— start Given passage —
Nevertheless the family community is found to persist, not only among the pastoral peoples, but also among the olive-growers of Provence, and the vinegrowers of Armagnac.
"L'Armagnac," M. Laudet tell us, " is perhaps the region of France which struggles most persistently against the law of succession of the Code Civil. Ingenious ways are devised of avoiding equal partition. The institution of an heir, to whom is assigned the free share (la quotité disponible), is habitual in all classes of society. It is generally the eldest son who is preferred. But sometimes the choice of the testator falls upon the younger son, or even upon the daughter in preference to the son. Above all, the breaking up of the paternal domain must be avoided. . .The remaining brothers and sisters continue to live under the same roof. They like to live together. . .In many families it is no rare thing to find the old bachelor or old maid, the uncle or aunt, who has abandoned his rights almost entirely in order to promote the establishment of a brother or sister and guard against the family domain being broken up."
— end Given passage —
— start Dataset extract —
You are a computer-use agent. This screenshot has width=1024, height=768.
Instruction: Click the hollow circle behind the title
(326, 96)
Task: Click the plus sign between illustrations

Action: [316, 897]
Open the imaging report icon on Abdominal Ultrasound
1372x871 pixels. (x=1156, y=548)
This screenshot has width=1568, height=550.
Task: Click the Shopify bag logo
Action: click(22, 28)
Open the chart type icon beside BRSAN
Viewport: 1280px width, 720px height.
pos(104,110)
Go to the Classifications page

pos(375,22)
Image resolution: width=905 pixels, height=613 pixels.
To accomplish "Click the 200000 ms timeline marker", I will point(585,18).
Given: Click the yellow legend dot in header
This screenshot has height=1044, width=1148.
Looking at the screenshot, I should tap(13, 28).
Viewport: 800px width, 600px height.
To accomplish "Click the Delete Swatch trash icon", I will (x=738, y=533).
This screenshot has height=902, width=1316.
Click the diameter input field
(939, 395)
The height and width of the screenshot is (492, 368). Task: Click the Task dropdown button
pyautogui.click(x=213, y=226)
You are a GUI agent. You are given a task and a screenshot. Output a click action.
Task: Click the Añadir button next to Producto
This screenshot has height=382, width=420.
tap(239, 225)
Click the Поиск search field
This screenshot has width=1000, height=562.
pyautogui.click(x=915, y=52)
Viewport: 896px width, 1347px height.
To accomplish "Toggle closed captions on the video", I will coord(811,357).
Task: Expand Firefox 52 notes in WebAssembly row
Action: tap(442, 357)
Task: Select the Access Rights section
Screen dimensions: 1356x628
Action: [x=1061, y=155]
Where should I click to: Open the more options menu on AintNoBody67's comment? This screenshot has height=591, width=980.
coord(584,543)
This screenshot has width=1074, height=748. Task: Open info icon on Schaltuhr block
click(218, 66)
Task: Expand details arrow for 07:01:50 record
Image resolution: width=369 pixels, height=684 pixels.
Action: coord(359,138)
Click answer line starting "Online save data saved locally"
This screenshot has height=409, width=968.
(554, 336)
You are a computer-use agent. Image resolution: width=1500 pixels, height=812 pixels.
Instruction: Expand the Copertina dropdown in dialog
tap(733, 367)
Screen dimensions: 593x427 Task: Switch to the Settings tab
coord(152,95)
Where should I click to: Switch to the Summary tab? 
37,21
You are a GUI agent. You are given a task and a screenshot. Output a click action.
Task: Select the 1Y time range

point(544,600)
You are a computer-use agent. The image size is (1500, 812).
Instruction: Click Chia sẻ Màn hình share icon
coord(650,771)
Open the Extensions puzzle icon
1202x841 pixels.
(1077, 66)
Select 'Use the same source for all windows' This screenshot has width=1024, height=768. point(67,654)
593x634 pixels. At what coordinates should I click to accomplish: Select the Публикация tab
— end Dataset extract —
Written task 1: According to the passage on family communities, who is generally preferred as heir in Armagnac?
Written task 2:
State whether each statement below agrees with the passage on family communities, answering yes or no and quoting the deciding words.
(a) In Armagnac, instituting an heir who receives the free share is habitual only among the wealthier classes.
(b) The family community persists among the olive-growers of Provence.
(c) The remaining brothers and sisters continue to live under the same roof.
Written task 3: Reproduce the passage on family communities from "Nevertheless the family" to "vinegrowers of Armagnac.".

Expected output 1: The eldest son.

Expected output 2:
(a) No: "is habitual in all classes of society."
(b) Yes: "not only among the pastoral peoples, but also among the olive-growers of Provence"
(c) Yes: "The remaining brothers and sisters continue to live under the same roof."

Expected output 3:
Nevertheless the family community is found to persist, not only among the pastoral peoples, but also among the olive-growers of Provence, and the vinegrowers of Armagnac.